Construction of a chalcone reductase expression vector and transformation of soybean plants.

The present study aimed to clone the soybean chalcone reductase 3 (CHR3) and create a recombinant expression vector pCAMBIA3300-CHR3 containing Bar resistance gene as a selection marker, and then obtain transgenic soybean plants using Agrobacterium infection.
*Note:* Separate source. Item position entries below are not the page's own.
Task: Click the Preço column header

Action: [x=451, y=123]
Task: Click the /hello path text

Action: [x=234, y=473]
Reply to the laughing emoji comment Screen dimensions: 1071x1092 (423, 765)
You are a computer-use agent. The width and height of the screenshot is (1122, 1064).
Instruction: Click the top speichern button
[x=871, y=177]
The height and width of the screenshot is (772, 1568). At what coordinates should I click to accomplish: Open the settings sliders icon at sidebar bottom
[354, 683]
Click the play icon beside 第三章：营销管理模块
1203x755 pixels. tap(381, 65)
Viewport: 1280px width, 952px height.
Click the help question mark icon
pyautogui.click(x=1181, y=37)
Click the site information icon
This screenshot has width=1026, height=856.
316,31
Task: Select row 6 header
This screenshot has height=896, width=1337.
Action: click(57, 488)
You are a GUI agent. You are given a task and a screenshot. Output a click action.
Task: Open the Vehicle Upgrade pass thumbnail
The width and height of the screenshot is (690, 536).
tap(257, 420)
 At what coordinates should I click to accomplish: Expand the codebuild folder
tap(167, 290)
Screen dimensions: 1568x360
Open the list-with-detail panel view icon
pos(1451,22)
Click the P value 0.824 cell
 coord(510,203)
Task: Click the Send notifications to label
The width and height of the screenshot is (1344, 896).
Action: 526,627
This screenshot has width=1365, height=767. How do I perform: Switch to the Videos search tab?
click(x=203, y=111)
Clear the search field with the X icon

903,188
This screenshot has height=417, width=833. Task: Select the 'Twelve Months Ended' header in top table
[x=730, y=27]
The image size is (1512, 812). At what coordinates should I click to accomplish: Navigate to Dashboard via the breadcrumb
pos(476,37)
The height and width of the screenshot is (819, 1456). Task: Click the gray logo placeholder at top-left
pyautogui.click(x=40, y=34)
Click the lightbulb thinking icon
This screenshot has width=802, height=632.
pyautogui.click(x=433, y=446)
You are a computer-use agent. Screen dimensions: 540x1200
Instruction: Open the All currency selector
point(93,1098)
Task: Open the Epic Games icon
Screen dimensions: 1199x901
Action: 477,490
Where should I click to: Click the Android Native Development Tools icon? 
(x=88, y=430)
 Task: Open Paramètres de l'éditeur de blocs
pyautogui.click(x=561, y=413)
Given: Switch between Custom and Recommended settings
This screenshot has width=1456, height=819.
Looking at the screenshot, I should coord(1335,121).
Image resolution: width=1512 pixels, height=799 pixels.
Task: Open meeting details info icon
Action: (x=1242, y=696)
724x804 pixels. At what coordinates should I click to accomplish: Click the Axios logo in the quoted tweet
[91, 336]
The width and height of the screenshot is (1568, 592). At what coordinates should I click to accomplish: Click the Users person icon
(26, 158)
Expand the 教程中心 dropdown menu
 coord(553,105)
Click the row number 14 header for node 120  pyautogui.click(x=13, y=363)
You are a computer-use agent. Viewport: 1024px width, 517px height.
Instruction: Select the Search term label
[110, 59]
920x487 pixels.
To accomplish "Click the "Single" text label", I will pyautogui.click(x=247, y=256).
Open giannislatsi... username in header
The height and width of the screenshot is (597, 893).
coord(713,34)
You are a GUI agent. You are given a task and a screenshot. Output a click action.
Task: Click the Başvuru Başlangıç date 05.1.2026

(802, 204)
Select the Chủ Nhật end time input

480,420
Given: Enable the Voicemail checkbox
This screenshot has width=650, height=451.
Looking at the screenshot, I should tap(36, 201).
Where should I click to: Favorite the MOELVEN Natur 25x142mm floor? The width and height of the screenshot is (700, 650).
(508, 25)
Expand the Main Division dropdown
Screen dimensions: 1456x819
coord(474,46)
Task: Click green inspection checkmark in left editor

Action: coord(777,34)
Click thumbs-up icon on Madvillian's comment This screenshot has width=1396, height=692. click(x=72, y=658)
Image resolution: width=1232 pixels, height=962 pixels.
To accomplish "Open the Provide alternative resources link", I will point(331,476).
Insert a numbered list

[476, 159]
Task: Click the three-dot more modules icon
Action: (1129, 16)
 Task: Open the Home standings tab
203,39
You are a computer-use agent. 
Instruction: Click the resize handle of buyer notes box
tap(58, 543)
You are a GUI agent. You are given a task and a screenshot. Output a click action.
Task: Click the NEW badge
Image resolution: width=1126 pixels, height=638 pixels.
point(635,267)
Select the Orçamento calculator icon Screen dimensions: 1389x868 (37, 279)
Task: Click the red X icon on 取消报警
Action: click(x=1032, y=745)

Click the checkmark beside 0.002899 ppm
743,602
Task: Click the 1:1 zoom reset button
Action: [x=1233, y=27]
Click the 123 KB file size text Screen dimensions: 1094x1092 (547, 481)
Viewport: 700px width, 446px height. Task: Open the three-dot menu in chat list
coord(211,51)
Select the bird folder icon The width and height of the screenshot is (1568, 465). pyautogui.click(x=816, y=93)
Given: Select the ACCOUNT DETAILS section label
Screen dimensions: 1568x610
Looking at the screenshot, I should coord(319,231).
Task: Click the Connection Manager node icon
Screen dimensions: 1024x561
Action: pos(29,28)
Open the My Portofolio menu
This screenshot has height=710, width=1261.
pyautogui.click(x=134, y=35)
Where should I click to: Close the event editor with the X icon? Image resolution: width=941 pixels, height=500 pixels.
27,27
The plant expression vector pCAMBIA3300-CHR3 was transferred into soybean receptor plants, Jinong 17 and Jilin 30. Polymerase chain reaction (PCR) and Southern blotting were used to confirm the positive transgenic plants. Additionally, reverse transcription-quantitative PCR (RT-qPCR) was used to detect CHR3 expression and isoliquiritigenin content was measured using high-performance liquid chromatography (HPLC) in the transgenic offspring. Soybean CHR3 (932 bp fragment) was successfully cloned into the plant expression vector pCAMBIA3300-CHR3, which was subsequently transferred into soybean receptor plants. In the T1 generation positive plants were validated by PCR analysis, including eight Jinong 17 and five Jilin 30 transgenic plants; Southern blotting demonstrated that the functional components of the pCAMBIA3300-CHR3 vector had been integrated into the soybean genome; RT-qPCR results demonstrated that the expression of CHR3 mRNA was increased by 2 to 20-fold in the transgenic plants compared with the non-transgenic soybean plants. Furthermore, the isoliquiritigenin content was increased by 8.56% in the transgenic Jinong 17, compared with control plants, as detected by HPLC. The CHR3 gene can produce isoliquiritigenin, a precursor of daidzein, which in turn can improve the ability of soybean to resist phytophthora root rot.